Despite Fu Jian's rejection, Quan Yi was determined to stop Murong Chui from reaching the north. Quan Yi, without Fu Jian's knowledge, sent warriors to intercept Murong Chui at the bridge across the Yellow River south of Kongcang (空倉). Murong Chui suspected something was off, so instead of taking the bridge, he created rafts in order for he and his men to cross the river. Meanwhile, he had one of his officers, Cheng Tong (程同) to wear his clothes and ride his horse while leading his boy attendants to use the bridge. Quan Yi's men ambushed Cheng Tong, but he managed to escape, and so did Murong Chui.

=== Fall of Chang'an ===
In 384, Former Qin began to fall apart. Murong Chui broke away and formed Later Yan, while his nephew Murong Hong created Western Yan. Yao Chang would also later declare independence and form Later Qin that year. Fu Jian regretted not following Quan Yi's advice and asked him what their next move should be. Quan Yi told him, "The enemies would not last for long. Murong Chui is preoccupied in securing the east of the mountains, and will not pose a threat. Our primary concern should be within the capital region, where the Xianbei clans densely reside. You should deal with this immediately." Fu Jian agreed and handed out new appointments to his loyalists.

In 385, Western Yan forces were close to conquer Qin's capital of Chang'an. Fu Jian had fled the city, promising to return with an army to save it. However, Fu Jian never returned, as he was captured by Later Qin forces and later executed. Meanwhile, Western Yan forces eventually overwhelmed the defenses, prompting Fu Jian's son, Fu Hong (苻宏) to abandon the capital. Quan Yi also fled the city with many others including Xue Zan, Huangfu Fu (皇甫覆), Zhao Qian (趙遷) and Duan Keng (段鏗) over to Later Qin.

== Service under Later Qin ==
Quan Yi was once a subordinate of Yao Chang and his brother, which was why he decided to go over to his state. Yao Chang accepted Quan Yi's surrender and even allowed him to serve in his government. His only known position during his stint in Later Qin was the Minister of Ceremonies. He remained with the state for the rest of his life, but it is not exactly known when he died.

Yao Chang was straightforward and harsh with his criticism, not afraid to insult and humiliate anyone he saw wrong in front of everybody. One day, Quan Yi admonished him to tone down his character. He said to the emperor, "Your Majesty holds a self-ordained position.

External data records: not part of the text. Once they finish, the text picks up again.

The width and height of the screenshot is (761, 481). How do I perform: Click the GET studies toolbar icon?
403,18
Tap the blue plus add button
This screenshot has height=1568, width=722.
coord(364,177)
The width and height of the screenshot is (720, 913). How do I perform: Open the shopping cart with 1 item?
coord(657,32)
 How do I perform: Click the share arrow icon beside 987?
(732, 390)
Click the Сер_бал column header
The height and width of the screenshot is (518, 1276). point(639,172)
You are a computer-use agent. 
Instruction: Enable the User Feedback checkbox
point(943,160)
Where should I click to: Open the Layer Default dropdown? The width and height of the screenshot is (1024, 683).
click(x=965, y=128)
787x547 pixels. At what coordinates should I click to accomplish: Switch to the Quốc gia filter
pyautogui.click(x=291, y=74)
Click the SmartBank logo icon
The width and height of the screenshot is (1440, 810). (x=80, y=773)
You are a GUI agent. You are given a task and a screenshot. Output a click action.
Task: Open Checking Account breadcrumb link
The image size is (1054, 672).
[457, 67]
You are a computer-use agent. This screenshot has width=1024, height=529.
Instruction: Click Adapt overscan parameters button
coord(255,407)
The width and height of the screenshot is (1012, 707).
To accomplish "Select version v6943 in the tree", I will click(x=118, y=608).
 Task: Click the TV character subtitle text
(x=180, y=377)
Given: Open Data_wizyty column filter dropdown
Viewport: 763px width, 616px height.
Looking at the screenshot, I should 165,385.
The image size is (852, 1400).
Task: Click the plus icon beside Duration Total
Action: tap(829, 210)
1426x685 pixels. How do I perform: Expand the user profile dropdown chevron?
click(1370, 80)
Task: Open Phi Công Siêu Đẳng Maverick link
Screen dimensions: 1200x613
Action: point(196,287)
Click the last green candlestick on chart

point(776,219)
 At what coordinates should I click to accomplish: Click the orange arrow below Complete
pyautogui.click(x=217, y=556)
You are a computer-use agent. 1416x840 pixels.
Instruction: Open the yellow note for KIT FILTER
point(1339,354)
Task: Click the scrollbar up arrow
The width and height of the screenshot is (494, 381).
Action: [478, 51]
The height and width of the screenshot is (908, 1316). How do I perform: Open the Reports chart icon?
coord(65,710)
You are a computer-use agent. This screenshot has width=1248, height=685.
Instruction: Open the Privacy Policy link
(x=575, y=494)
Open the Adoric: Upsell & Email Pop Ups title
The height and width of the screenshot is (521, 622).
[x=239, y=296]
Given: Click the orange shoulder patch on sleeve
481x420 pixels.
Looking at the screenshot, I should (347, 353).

You should not entertain this sort of triviality. To attract the heroes, he cast his net to the talented, and appreciated the good while forgiving the bad. These were the qualities of Han Gaozu. It is not too late to change your ways." However, Yao Chang replied, "This is simply my nature. Not a single part of me resembles Emperor Shun, and I have quite a few of Han Gaozu's flaw. But if the people do not hear my words, how else would they know of their wrongdoings?"